CW auto's will have the eta 2824 (very good movement) sapphire crystal, water resistance and a 5 yr warranty. The Malvern goes down well, have one myself. They are nice, good watches. However, if you read their material, they would say, why pay thousands for a brietling when we are doing the cheapest good quality swiss watches. But CW can not compare to a good breitling, omega or rolex. I used to have 4 CW's - sold 2 and now just have 2. I don't think you will go wrong with them, could be that you might get a little bored with them.


----------



## SIB (Sep 9, 2007)

I recently picked up a limited edition Christopher Ward C2 (think there were 100 made for forum members?) from this very forum and I'm very impressed with it. Definately good bang for buck and I've spent a lot more on watches i've been dissapointed with


----------



## Cornish Dave (Mar 11, 2011)

I have two Christopher Ward watches a C8 and a C600 Yellow, the latter is no longer made with a yellow face. The quality of their watches is good, although they do have the odd quality control issue from time to time. They have a fantastic guarantee called the 60/60 which is return in 60 days for any reason, e.g don't like it and 60 months normal warranty. They are known for their superb customer service, Wera who deals with issues and complaints is actually Mrs Christopher Ward. If you look on the CW Forum you will see she gets rave reviews, there was even one topic with loads of posts just praising her. They have increased their prices by quite a bit over recent years and may not be quite as good value as they once were.

I would say if you really like one of their watches then go for it.

Dave


----------



## citizenhell (Jul 12, 2010)

No point in comparing them to Rolex as they are in a completely different price zone. If you think of a Christopher Ward as a low volume decent spec & quality swiss made timepiece competing on price with mass produced japanese or similar watches then they make a huge amount of sense.

Lovely range that's not limited to producing a single look of watch, so something for everyone including dress, aviators, divers, sports etc including some wonderful quartz & automatic movements. They also have a new range of womens watches coming out this autumn as well as some new mens stuff.

For the price I don't think they can be touched by anyone, but I can't comment on quality comparisons because I've never owned (or wanted to own) a Rolex.


----------



## Cornish Dave (Mar 11, 2011)

That's twice CW have been mentioned, trust you are well in Yorkshire!!


----------



## citizenhell (Jul 12, 2010)

Cornish Dave said:


> That's twice CW have been mentioned, trust you are well in Yorkshire!!

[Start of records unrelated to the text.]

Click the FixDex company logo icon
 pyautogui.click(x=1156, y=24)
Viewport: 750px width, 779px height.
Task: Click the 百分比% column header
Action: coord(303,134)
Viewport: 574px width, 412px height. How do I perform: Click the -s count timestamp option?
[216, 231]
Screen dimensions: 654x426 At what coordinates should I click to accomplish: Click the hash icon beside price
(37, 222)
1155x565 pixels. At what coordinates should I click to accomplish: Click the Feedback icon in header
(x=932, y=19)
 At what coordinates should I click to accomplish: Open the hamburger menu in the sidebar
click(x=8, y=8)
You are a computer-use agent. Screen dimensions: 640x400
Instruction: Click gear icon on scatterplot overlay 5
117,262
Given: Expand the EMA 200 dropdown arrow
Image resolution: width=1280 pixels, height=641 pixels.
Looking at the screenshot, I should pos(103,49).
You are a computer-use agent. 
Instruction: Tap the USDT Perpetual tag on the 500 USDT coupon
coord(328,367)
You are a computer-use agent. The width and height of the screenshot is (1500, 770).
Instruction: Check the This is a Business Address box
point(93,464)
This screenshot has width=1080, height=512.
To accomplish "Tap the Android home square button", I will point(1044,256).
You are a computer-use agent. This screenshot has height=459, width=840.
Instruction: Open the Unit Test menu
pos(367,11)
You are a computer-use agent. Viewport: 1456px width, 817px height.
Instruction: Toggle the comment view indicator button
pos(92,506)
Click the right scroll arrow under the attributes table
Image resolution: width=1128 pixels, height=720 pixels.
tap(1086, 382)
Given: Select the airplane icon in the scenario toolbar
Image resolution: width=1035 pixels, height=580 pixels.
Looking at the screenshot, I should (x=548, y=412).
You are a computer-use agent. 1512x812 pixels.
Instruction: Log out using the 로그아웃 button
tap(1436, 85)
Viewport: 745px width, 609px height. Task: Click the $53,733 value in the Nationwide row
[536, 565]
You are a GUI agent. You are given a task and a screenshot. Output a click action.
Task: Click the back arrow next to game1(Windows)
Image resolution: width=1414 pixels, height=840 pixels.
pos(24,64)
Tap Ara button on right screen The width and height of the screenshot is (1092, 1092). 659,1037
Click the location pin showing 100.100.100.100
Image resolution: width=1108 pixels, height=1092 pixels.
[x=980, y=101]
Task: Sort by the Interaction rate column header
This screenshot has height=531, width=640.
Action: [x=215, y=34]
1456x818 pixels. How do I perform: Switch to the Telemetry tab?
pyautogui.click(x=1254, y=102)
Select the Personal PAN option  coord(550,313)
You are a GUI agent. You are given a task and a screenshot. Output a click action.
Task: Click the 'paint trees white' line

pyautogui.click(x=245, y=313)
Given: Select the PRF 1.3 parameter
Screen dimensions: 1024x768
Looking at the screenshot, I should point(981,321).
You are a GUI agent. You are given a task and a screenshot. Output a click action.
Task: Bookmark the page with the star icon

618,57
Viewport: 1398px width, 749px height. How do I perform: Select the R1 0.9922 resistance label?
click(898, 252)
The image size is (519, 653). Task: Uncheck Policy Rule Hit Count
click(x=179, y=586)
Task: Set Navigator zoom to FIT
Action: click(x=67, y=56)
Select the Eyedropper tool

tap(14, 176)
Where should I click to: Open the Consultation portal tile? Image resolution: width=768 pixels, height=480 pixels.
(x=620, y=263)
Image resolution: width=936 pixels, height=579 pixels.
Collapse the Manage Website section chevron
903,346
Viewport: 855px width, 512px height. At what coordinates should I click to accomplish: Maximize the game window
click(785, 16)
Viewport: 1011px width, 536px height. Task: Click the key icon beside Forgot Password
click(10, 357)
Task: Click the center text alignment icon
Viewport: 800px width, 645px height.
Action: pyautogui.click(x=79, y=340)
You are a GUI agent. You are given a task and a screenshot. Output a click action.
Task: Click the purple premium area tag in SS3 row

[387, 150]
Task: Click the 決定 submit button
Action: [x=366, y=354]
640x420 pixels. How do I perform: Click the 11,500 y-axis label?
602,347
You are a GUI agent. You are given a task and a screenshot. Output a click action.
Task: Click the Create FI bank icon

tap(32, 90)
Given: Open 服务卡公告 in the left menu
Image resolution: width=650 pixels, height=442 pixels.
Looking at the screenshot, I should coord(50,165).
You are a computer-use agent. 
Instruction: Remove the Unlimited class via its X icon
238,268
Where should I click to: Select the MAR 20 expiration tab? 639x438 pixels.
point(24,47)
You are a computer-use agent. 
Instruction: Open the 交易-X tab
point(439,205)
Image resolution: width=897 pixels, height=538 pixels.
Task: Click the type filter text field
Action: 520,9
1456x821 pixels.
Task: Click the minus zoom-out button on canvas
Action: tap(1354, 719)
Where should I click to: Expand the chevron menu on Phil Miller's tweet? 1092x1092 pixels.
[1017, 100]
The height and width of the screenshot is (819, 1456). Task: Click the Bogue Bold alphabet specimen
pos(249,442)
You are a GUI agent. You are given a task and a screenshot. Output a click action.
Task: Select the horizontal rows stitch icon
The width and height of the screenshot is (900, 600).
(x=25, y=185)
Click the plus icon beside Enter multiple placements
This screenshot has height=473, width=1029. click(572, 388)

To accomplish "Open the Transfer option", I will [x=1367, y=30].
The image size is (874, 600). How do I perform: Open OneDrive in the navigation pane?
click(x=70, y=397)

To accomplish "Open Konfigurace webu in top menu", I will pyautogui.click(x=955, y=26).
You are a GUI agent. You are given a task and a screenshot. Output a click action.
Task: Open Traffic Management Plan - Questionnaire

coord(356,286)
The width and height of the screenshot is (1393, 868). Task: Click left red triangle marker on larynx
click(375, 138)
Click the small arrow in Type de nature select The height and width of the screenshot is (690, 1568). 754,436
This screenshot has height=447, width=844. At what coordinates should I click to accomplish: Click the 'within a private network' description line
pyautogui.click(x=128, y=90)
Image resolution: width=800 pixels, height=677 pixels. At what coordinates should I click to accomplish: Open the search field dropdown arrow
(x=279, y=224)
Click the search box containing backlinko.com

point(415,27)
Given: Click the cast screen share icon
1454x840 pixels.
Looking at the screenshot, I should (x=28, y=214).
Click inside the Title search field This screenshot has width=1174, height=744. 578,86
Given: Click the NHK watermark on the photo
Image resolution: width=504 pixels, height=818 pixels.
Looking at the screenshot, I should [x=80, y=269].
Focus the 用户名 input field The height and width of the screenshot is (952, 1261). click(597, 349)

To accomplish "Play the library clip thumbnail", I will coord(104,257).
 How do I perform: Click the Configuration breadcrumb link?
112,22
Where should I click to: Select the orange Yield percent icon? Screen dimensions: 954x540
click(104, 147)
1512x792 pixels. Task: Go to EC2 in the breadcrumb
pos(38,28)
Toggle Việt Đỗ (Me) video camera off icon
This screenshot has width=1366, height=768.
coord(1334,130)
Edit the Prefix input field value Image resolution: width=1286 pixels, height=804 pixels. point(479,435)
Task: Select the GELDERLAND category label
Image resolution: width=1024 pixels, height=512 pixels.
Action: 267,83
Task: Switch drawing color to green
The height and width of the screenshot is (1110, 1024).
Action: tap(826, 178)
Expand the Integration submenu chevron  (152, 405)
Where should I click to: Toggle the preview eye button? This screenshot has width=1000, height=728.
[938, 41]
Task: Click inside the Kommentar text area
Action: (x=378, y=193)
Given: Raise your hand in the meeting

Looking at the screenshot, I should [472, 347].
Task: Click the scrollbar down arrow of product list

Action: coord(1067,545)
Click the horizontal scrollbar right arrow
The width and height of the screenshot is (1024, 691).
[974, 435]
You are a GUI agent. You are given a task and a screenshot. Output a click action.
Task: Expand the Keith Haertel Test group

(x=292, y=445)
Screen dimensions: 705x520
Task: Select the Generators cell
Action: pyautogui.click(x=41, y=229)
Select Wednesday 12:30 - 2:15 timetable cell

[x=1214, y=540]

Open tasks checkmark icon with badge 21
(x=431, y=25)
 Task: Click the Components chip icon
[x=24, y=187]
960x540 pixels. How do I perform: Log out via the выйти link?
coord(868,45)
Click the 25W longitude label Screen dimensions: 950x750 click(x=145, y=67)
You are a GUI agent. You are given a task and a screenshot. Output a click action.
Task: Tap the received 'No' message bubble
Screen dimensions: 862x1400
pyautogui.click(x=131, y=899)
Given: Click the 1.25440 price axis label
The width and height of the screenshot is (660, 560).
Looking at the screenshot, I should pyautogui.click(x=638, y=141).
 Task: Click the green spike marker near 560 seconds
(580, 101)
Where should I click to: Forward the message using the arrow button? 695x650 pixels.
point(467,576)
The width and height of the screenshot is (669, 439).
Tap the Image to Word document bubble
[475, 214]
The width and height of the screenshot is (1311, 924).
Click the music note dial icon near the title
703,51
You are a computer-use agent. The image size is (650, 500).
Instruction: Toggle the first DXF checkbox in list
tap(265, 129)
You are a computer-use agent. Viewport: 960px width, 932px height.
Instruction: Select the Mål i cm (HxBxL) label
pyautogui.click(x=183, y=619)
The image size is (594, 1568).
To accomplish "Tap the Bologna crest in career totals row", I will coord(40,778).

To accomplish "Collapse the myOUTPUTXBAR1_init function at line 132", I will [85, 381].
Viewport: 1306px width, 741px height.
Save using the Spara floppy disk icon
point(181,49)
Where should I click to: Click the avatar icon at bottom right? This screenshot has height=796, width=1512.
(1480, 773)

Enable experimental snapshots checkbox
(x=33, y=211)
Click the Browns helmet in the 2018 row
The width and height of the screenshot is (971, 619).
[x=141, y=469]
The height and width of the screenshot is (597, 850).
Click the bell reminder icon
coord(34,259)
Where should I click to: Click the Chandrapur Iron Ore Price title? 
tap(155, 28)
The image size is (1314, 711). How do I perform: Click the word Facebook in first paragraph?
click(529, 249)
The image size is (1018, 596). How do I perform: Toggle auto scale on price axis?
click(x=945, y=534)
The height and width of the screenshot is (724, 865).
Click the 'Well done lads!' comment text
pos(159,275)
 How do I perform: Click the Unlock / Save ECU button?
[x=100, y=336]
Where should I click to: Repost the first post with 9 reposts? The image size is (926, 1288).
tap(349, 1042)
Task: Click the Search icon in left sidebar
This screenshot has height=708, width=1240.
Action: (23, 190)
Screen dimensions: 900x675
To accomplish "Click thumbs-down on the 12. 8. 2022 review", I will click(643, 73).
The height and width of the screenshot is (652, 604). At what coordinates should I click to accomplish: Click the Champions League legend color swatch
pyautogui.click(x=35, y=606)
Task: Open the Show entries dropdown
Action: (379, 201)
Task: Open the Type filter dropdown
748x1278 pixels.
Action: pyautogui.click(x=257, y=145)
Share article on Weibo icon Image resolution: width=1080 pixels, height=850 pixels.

Well, we do have to try & convert a few on here!

Not bad Dave & yourself?


----------



## Guest (Apr 1, 2011)

BroDave said:


> avidfan said:
> 
> 
> > Been done to death on here, do a search and you'll find several threads. I've had a CW and it was ok, nothing to write home about and I've had better watches for the same money and less!
> ...


I was impressed at first, until I found that I could get a different watch for less than half the price of the C4 that looked very similar with the same movement in it.


----------



## BroDave (Sep 27, 2010)

avidfan said:


> BroDave said:
> 
> 
> > avidfan said:
> ...


Any clues? Would be good to know.


----------



## Guest (Apr 1, 2011)

BroDave said:


> avidfan said:
> 
> 
> > BroDave said:
> ...


It was a Polaris chrono by the Rolls Royce of the watch world Eric Edelhausen


----------



## Redd (Mar 11, 2011)

kc104 said:


> CW is all about value for money.


I think they 'were' all about value for money but prices have been creeping steadilly upwards over the last year or two - lots of posts about this on the Christopher Ward Forum (particularly on their new 2011 forum LE). I think its fair to say that a lot of members (inc me) think the forum LE and others (e.g. C60 Trident GMT) are overpriced. A very subjective comment I know, as any watch is worth what people are willing to pay for it and CWL sell plenty. The Forum LE remains available to reserve for 'some' reason - price to spec maybe?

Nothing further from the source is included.